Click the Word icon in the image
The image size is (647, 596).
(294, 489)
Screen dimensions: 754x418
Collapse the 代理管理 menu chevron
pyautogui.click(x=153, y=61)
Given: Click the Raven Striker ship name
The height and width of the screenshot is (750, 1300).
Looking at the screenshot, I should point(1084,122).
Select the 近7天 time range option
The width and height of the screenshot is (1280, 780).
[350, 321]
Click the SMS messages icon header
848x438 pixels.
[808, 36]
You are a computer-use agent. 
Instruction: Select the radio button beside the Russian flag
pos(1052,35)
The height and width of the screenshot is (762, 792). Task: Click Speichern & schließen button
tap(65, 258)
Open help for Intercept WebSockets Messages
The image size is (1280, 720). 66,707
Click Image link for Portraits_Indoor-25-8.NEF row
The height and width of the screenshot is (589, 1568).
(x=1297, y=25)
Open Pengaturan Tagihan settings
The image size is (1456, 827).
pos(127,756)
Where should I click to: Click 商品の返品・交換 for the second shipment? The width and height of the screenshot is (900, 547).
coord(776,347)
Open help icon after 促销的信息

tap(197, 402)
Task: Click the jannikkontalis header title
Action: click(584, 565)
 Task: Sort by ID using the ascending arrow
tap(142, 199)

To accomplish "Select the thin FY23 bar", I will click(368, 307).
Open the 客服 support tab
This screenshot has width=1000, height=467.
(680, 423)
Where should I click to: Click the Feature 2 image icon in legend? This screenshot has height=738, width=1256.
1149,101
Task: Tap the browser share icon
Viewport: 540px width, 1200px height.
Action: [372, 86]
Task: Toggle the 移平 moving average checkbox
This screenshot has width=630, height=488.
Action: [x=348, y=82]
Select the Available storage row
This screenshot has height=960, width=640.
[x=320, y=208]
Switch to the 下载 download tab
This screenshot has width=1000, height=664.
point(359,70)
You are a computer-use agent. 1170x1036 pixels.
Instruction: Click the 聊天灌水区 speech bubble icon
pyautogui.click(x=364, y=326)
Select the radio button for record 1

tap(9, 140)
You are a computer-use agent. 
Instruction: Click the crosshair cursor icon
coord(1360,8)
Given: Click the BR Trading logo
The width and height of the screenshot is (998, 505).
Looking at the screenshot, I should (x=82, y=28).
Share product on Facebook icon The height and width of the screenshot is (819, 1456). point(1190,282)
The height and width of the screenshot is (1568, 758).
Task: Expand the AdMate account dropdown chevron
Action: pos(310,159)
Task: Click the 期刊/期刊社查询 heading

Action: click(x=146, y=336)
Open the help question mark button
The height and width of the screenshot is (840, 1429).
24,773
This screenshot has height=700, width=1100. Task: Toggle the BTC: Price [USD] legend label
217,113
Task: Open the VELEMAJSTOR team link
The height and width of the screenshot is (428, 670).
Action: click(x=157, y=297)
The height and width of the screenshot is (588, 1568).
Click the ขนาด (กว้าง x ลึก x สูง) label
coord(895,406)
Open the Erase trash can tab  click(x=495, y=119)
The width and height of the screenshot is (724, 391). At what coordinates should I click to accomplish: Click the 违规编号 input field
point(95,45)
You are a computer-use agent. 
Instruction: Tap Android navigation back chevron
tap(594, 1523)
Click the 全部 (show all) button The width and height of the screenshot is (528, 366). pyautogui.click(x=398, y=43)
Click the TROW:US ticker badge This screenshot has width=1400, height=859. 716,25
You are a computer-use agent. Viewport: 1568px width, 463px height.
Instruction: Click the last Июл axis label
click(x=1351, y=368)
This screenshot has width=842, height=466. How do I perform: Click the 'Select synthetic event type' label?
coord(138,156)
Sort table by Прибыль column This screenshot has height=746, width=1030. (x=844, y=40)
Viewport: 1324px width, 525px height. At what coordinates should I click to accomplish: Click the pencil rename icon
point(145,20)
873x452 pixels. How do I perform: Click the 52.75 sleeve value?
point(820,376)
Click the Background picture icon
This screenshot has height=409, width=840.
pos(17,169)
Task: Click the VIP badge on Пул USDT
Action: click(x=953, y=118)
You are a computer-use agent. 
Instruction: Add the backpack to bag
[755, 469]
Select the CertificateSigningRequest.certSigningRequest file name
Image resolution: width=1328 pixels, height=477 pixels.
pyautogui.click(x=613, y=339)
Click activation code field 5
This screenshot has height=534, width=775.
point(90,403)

§

GOAL OF THE EXERCISE
Quote the data above from the line containing "The width and height of the screenshot is (724, 391)." to the line containing "Sort table by", inclusive, and stop.

RESULT OF THIS EXERCISE
The width and height of the screenshot is (724, 391). At what coordinates should I click to accomplish: Click the 违规编号 input field
point(95,45)
You are a computer-use agent. 
Instruction: Tap Android navigation back chevron
tap(594, 1523)
Click the 全部 (show all) button The width and height of the screenshot is (528, 366). pyautogui.click(x=398, y=43)
Click the TROW:US ticker badge This screenshot has width=1400, height=859. 716,25
You are a computer-use agent. Viewport: 1568px width, 463px height.
Instruction: Click the last Июл axis label
click(x=1351, y=368)
This screenshot has width=842, height=466. How do I perform: Click the 'Select synthetic event type' label?
coord(138,156)
Sort table by Прибыль column This screenshot has height=746, width=1030. (x=844, y=40)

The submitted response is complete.